Commentary for Toldot

26 Nov

Jacob and Esau were twins, raised by the same parents in the same household, but they developed very different outlooks on life. Esau was materialistic. He was a hunter who used the materials around him to build his bow and his arrows. He would go out hunting, make his kill, then used every part of the animal; the flesh was used for meat, the hide for clothing, and bones were repurposed as tools, all of which he could either use himself, or sell off to buy other things that he wanted. Jacob, on the other hand, was very spiritual and studious. He was content to simply sit around his tent all day and learn and philosophize the day away. Esau didn’t care for all of that spiritual mumbo-jumbo, and Jacob would have been content to sit in a sparsely-furnished tent and learn all day, eating only when he truly needed to.

Just as Esau didn’t understand the value of a relationship with God, Jacob had a poor grasp of the market value of things, and how to assert himself in financial dealings with others. At the ripe young age of fifteen, though, neither boy had any grasp of the world his brother immersed himself in.

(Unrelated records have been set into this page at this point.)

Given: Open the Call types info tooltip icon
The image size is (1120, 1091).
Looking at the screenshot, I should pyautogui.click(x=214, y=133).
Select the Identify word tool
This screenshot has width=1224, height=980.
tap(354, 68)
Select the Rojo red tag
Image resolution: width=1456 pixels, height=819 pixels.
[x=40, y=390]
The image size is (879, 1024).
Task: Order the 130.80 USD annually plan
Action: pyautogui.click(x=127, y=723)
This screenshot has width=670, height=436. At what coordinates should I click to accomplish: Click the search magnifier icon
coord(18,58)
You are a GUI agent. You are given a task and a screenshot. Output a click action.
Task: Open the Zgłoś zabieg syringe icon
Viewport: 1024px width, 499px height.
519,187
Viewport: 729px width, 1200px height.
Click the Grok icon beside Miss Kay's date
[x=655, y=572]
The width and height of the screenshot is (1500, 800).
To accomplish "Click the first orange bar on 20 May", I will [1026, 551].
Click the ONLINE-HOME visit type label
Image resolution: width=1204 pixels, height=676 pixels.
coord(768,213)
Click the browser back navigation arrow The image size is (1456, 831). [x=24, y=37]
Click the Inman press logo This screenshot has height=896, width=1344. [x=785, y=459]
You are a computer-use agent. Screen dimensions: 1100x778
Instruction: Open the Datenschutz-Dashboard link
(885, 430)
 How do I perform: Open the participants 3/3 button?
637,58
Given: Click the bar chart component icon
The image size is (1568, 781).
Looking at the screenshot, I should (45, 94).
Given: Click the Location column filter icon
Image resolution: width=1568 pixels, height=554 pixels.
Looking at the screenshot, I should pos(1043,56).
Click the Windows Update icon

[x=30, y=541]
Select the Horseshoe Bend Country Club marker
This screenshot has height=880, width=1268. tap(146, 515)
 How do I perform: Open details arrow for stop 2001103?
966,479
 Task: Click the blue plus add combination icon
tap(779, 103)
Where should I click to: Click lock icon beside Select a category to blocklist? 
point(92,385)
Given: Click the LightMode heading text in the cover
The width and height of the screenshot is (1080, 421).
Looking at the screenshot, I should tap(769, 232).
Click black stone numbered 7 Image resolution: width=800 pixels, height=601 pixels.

Esau was the firstborn, and thus, by societal birthright, was designated to inherit the leadership of the Jewish People. One day, when the boys were fifteen, Esau had just come back from hunting and was very hungry. He saw his brother cooking a simple lentil stew and asked him for some of it. Jacob, who had no idea how cheap a simple lentil stew was, told his brother that he would sell him the entire pot of stew in exchange for his birthright. In Jacob’s mind, he was offering something valuable in exchange for something valuable. In Esau’s mind, he was receiving the inexpensive stew in exchange for an utterly worthless birthright, so he took the deal, and both brothers walked away content.

Years later, when their father was failing in health, he called Esau too him and asked Esau to make him a meal so that he could bless him. Esau, believing that his fathered intended to bestow worldly possessions upon him, eagerly went out to hunt some game for his father. Jacob, acting on the advice of his mother, Rebecca (who was herself acting to fulfill a prophecy she had received when her sons were still in the womb), believed that Isaac was going to bestow upon Esau the blessing of leadership of the Jewish People, which Jacob had purchased so many years ago. Jacob disguises himself as Esau, and brings the dim-sighted Isaac a meal, and receives the birthright instead. When Esau returns and hears about this, he assumes that Jacob has stolen the inheritance of worldly possessions that should have rightfully been his as the firstborn. Esau vows to kill Jacob, and Jacob flees to his uncle’s house in Haran, and the brothers do not speak again for many years. One misunderstanding caused by an inability to understand the things that the other valued ripped the family apart for many years.

Interestingly, both brothers may have been entirely wrong about the blessing that Isaac had intended to give to Esau when he told him he wanted to give him his “innermost blessing (Gen. 27:4).” What Isaac truly wanted was for his sons to understand each other. While Jacob, who always kept an open mind, would eventually learn how to see things Esau’s way (albeit after many years of exploitation at the hands of his uncle Lavan), Esau, whose name comes from the word esuy, meaning “accomplished,” believed himself to have already accomplished all of the learning and training he needed in his life, and thus was not open to other points of view. Isaac’s blessing for Esau was to be the ability to open his mind and learn that his view of the world and his brother’s were not mutually exclusive. Indeed, the tribes of two of Jacob’s sons, Isasschar and Zevulun, are seen in Rabbinic literature as having just such a relationship, with the scholars of Isasschar helping the merchants of Zevulun lead rich spiritual lives in exchange for financially supporting the scholars.

Every person needs to be able to see the value in both the spiritual and the material. In the daily Amidah we pray to God for wisdom and knowledge, and we pray to God for financial success and sustenance as well. Similarly, the prayer for the congregation makes no distinction between those who show up to the synagogue to pray every week and those who pay to keep the lights on. Every individual, and every community, need both in order to thrive.